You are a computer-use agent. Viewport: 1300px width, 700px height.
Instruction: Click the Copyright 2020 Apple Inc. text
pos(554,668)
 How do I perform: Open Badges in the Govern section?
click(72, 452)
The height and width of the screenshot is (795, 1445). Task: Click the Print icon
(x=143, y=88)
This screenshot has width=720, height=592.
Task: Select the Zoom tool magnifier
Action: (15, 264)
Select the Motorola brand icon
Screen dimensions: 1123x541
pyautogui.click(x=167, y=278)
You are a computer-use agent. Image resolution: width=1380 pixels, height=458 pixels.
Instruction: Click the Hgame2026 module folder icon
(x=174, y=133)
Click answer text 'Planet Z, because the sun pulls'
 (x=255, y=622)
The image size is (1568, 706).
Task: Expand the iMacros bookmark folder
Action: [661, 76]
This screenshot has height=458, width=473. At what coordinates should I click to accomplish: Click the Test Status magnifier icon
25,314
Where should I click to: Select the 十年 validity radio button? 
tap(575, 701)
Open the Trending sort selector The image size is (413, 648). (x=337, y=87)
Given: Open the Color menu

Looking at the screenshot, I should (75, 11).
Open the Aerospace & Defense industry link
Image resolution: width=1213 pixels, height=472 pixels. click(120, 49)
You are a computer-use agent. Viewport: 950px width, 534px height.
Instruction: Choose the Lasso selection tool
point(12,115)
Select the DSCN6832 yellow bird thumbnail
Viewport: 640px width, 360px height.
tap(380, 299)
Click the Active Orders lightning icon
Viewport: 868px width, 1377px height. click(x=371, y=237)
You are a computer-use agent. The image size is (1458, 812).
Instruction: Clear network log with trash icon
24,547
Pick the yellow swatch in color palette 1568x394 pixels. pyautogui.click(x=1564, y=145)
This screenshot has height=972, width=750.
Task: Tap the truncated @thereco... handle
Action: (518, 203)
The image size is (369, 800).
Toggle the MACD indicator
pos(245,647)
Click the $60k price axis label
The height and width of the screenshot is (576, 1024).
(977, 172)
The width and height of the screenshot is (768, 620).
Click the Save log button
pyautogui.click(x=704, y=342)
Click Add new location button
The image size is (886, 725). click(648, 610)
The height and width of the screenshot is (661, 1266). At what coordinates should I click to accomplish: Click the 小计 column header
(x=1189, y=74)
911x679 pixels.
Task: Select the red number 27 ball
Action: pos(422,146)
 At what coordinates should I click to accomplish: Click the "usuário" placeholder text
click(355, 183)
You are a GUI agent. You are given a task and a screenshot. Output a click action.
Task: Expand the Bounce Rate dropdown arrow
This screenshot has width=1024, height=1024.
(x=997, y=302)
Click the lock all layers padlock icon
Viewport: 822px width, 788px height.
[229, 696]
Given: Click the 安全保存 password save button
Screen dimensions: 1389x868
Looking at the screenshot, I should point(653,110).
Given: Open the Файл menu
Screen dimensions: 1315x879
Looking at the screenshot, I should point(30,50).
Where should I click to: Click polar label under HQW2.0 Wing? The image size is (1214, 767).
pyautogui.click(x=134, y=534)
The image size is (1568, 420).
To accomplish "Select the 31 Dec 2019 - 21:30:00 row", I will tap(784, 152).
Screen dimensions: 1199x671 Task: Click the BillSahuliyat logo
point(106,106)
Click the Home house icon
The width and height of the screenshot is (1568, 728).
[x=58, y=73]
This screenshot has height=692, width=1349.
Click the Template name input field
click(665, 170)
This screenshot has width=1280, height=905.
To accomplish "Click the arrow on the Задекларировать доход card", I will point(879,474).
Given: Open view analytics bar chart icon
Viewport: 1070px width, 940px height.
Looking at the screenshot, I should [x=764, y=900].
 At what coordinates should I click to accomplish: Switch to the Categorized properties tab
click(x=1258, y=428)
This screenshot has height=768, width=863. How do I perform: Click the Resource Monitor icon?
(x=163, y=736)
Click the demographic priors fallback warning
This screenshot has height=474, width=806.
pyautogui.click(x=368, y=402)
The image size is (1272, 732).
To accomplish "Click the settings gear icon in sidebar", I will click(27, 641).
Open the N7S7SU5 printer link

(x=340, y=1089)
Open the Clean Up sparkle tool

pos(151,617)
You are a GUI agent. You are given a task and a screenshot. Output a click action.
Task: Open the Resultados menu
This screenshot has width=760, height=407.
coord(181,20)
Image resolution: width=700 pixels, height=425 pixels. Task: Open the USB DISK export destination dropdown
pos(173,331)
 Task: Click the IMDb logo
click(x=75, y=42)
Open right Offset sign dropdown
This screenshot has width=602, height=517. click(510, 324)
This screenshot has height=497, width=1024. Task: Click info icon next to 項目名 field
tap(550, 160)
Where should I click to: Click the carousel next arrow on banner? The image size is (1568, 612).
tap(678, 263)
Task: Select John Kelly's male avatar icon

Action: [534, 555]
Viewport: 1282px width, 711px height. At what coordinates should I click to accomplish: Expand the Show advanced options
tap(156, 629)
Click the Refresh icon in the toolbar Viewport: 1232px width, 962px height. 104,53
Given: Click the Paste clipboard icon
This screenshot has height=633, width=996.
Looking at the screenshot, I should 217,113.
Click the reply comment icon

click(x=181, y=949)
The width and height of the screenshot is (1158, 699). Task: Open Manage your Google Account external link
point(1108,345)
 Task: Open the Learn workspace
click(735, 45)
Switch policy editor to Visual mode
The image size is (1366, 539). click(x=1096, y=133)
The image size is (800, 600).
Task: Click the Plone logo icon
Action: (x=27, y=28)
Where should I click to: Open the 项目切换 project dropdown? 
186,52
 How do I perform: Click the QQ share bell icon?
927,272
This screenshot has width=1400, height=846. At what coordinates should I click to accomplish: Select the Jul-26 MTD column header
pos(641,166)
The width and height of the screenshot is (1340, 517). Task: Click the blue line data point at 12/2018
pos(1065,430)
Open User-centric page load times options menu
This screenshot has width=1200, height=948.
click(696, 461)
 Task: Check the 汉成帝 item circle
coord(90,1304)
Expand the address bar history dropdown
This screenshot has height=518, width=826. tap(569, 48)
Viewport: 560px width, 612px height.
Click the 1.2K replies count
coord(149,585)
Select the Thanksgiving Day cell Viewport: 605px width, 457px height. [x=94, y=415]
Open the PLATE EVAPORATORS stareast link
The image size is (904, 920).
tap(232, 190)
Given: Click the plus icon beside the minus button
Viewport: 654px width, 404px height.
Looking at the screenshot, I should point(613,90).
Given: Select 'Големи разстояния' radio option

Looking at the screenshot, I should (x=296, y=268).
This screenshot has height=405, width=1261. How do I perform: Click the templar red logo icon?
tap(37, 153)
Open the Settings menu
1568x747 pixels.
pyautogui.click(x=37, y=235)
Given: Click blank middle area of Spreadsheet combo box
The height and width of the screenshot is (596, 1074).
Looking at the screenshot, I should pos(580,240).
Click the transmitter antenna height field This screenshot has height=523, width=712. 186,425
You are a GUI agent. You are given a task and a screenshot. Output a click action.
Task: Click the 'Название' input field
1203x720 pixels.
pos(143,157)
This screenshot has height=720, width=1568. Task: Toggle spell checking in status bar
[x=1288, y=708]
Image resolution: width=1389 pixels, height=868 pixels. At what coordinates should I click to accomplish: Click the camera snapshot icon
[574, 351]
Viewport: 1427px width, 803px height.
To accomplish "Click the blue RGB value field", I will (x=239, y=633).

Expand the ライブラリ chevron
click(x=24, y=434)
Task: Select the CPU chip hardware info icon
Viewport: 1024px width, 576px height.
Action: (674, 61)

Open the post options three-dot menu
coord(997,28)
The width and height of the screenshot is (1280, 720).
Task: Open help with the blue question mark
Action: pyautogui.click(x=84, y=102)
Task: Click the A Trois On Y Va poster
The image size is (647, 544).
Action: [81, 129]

● **THE PROBLEM**:
Everything from the line with "Open the post options three-dot menu" through the last line of the material above should be echoed exactly, and nothing else.

● **SOLUTION**:
Open the post options three-dot menu
coord(997,28)
The width and height of the screenshot is (1280, 720).
Task: Open help with the blue question mark
Action: pyautogui.click(x=84, y=102)
Task: Click the A Trois On Y Va poster
The image size is (647, 544).
Action: [81, 129]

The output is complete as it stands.